Instructions for the task: Reproduce the lines below verbatim, from the one containing "At what coordinates" through the final line, and omit the pictures.

Dataset:
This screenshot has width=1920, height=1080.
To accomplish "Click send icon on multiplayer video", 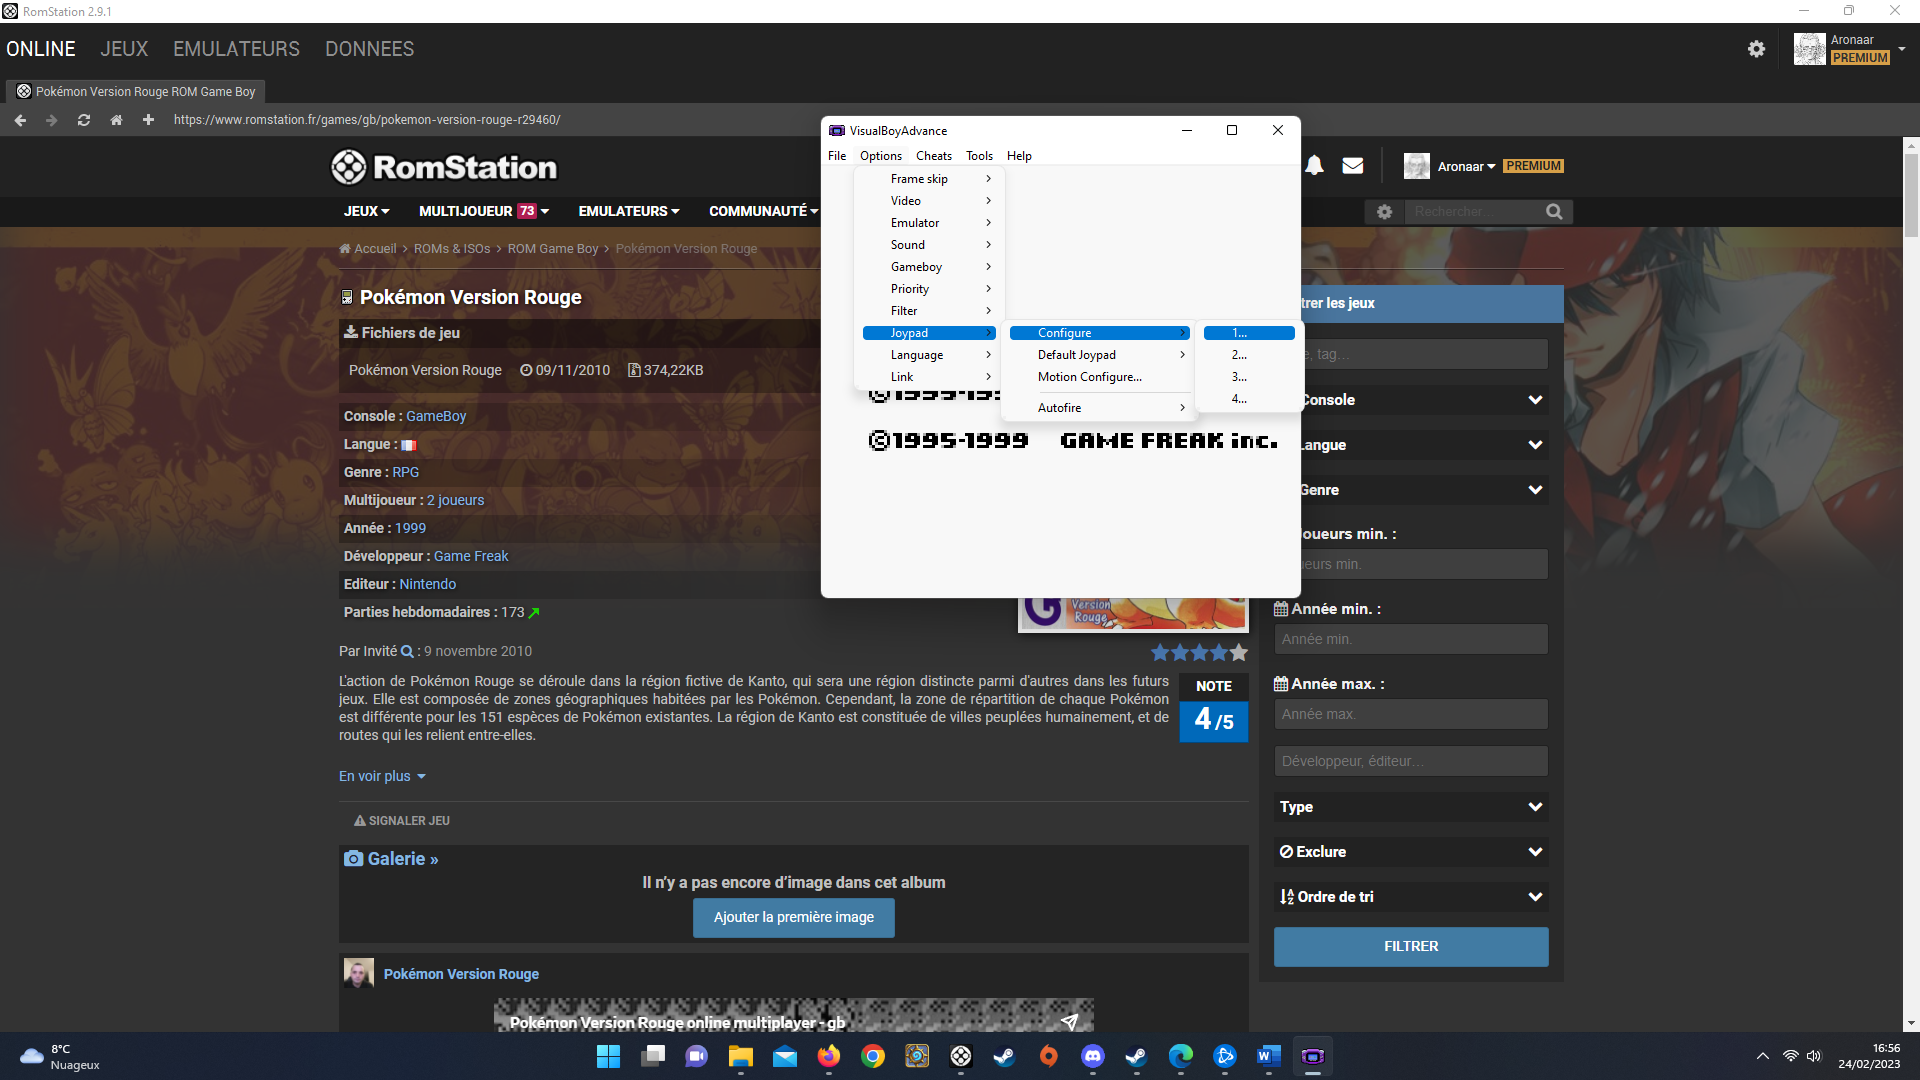I will click(x=1069, y=1021).
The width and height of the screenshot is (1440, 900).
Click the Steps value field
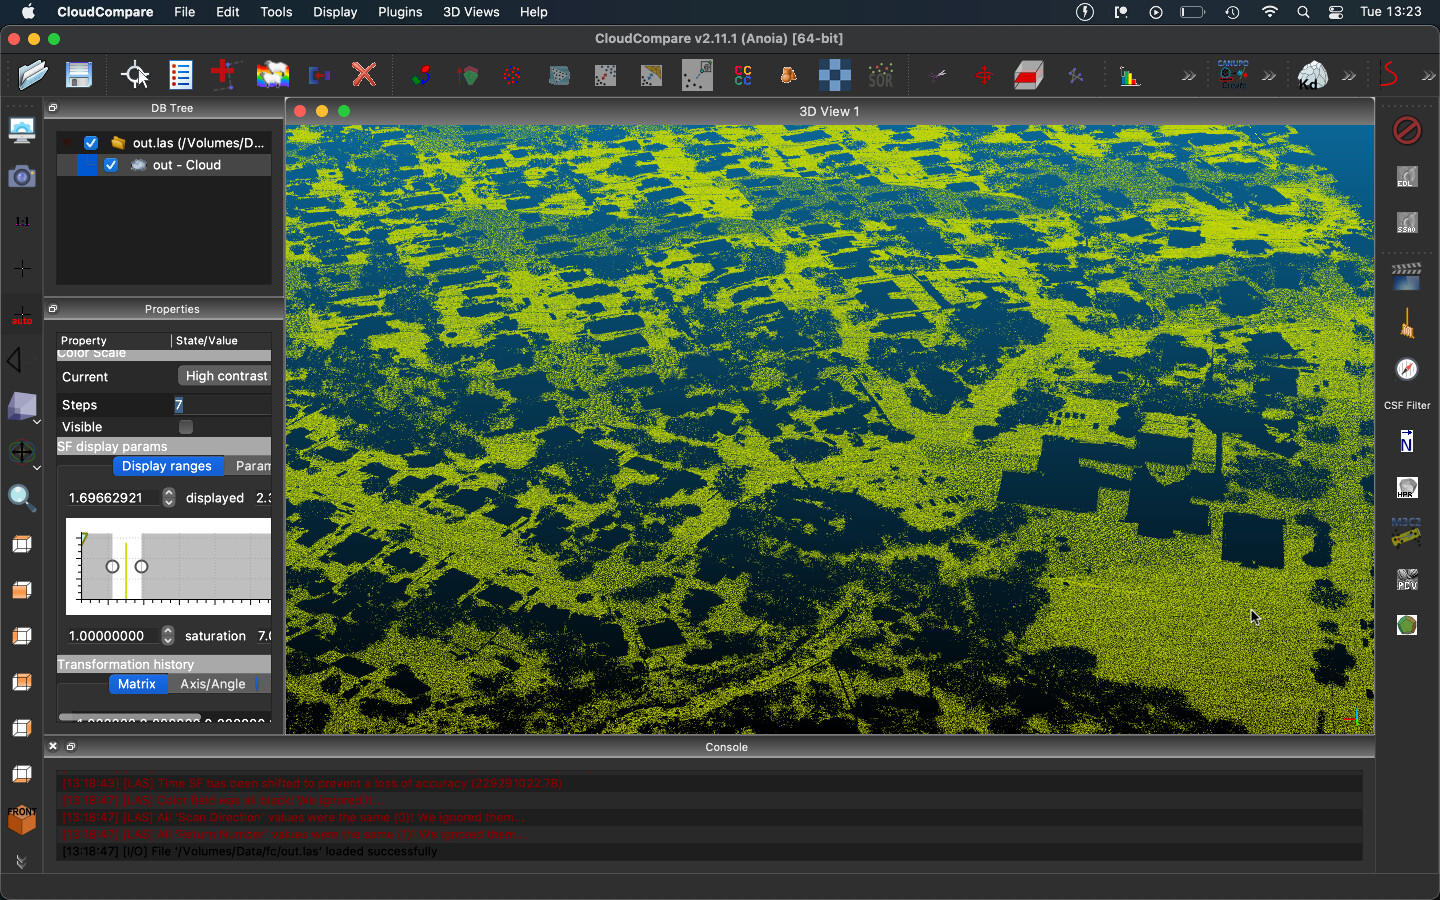click(222, 405)
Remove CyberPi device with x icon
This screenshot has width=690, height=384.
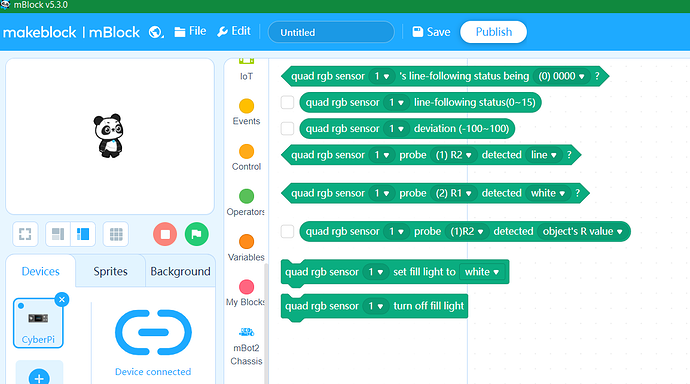pyautogui.click(x=62, y=300)
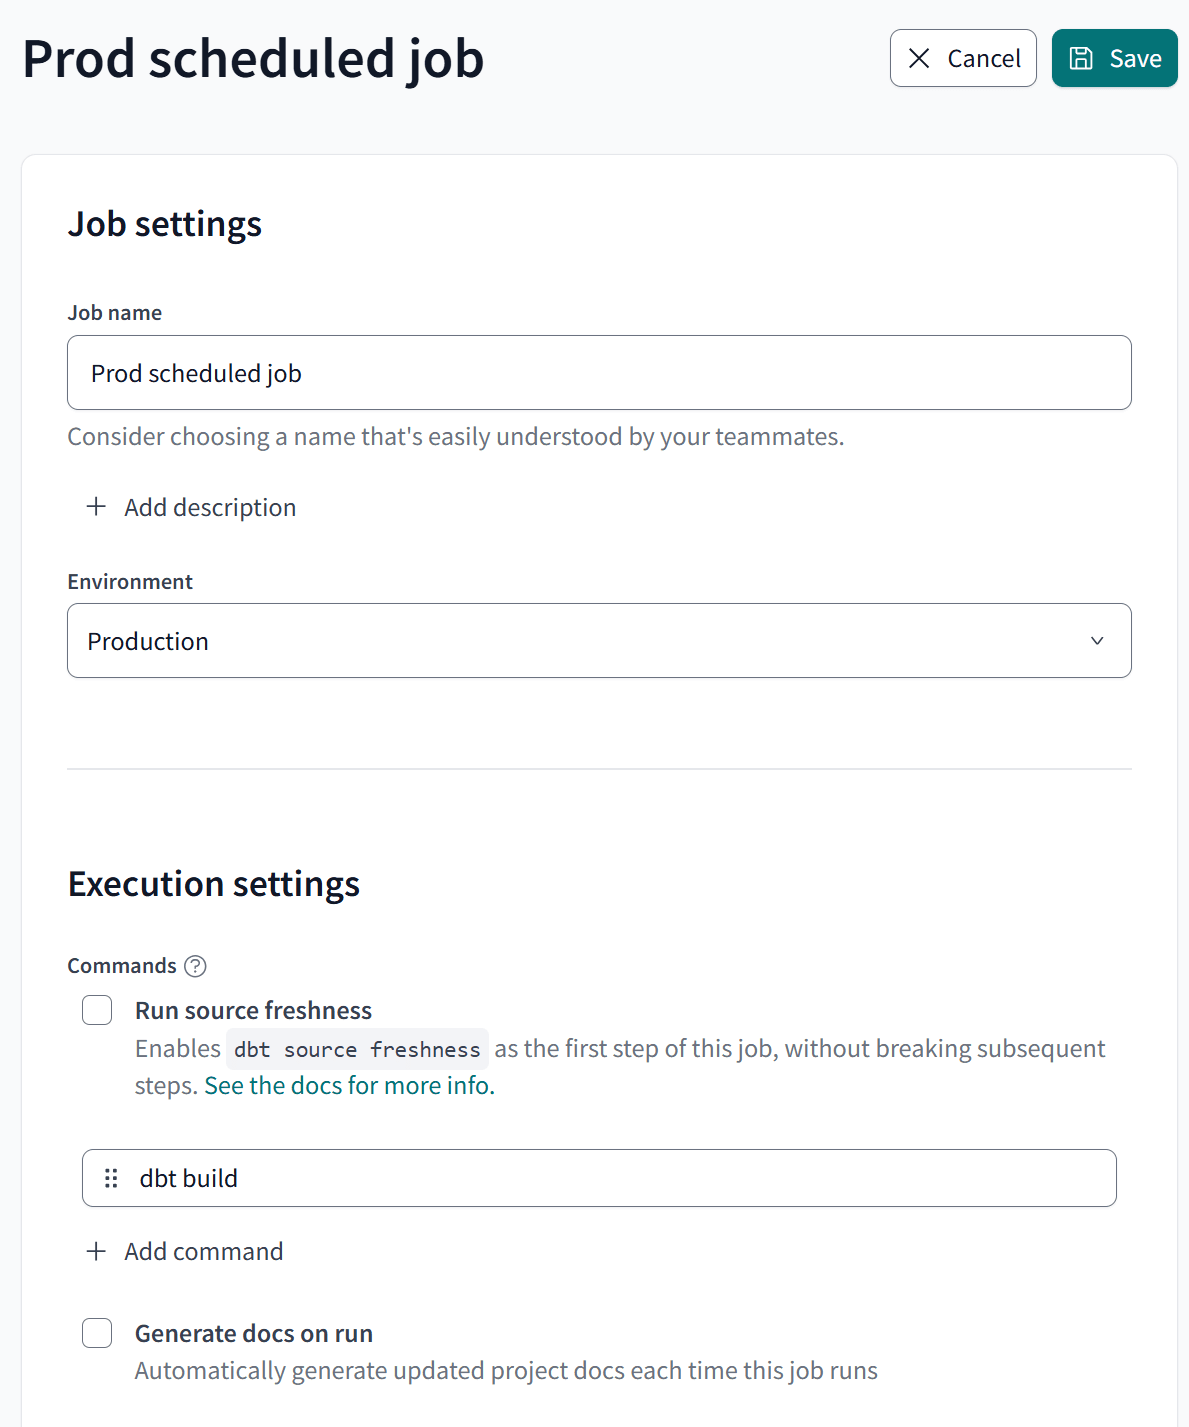Enable the Run source freshness checkbox
Image resolution: width=1189 pixels, height=1427 pixels.
click(97, 1010)
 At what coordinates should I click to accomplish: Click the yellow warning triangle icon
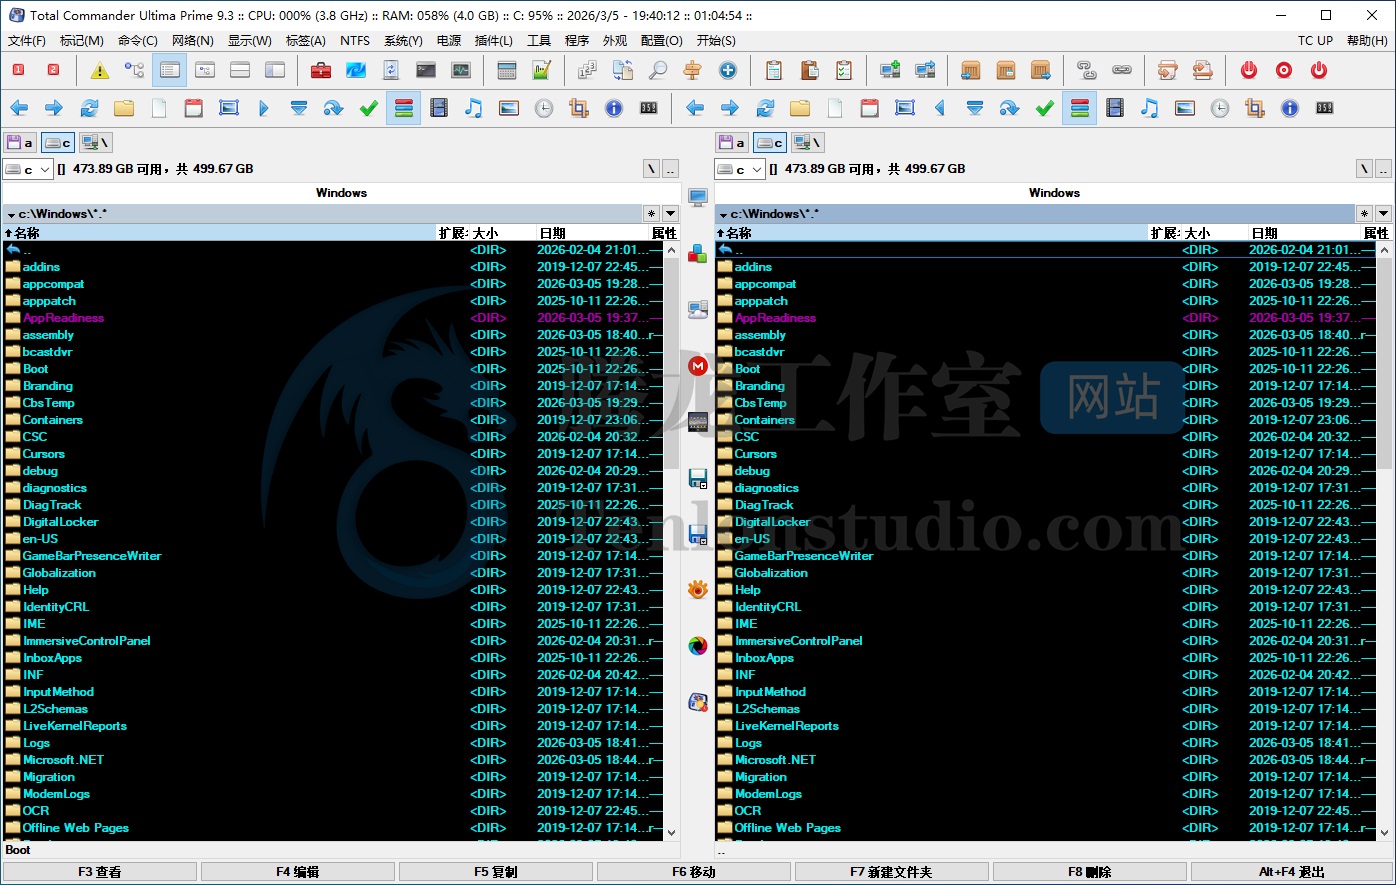point(99,70)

Answer for this exercise:
 At what coordinates should I click to accomplish: Click the yellow warning triangle icon
point(99,70)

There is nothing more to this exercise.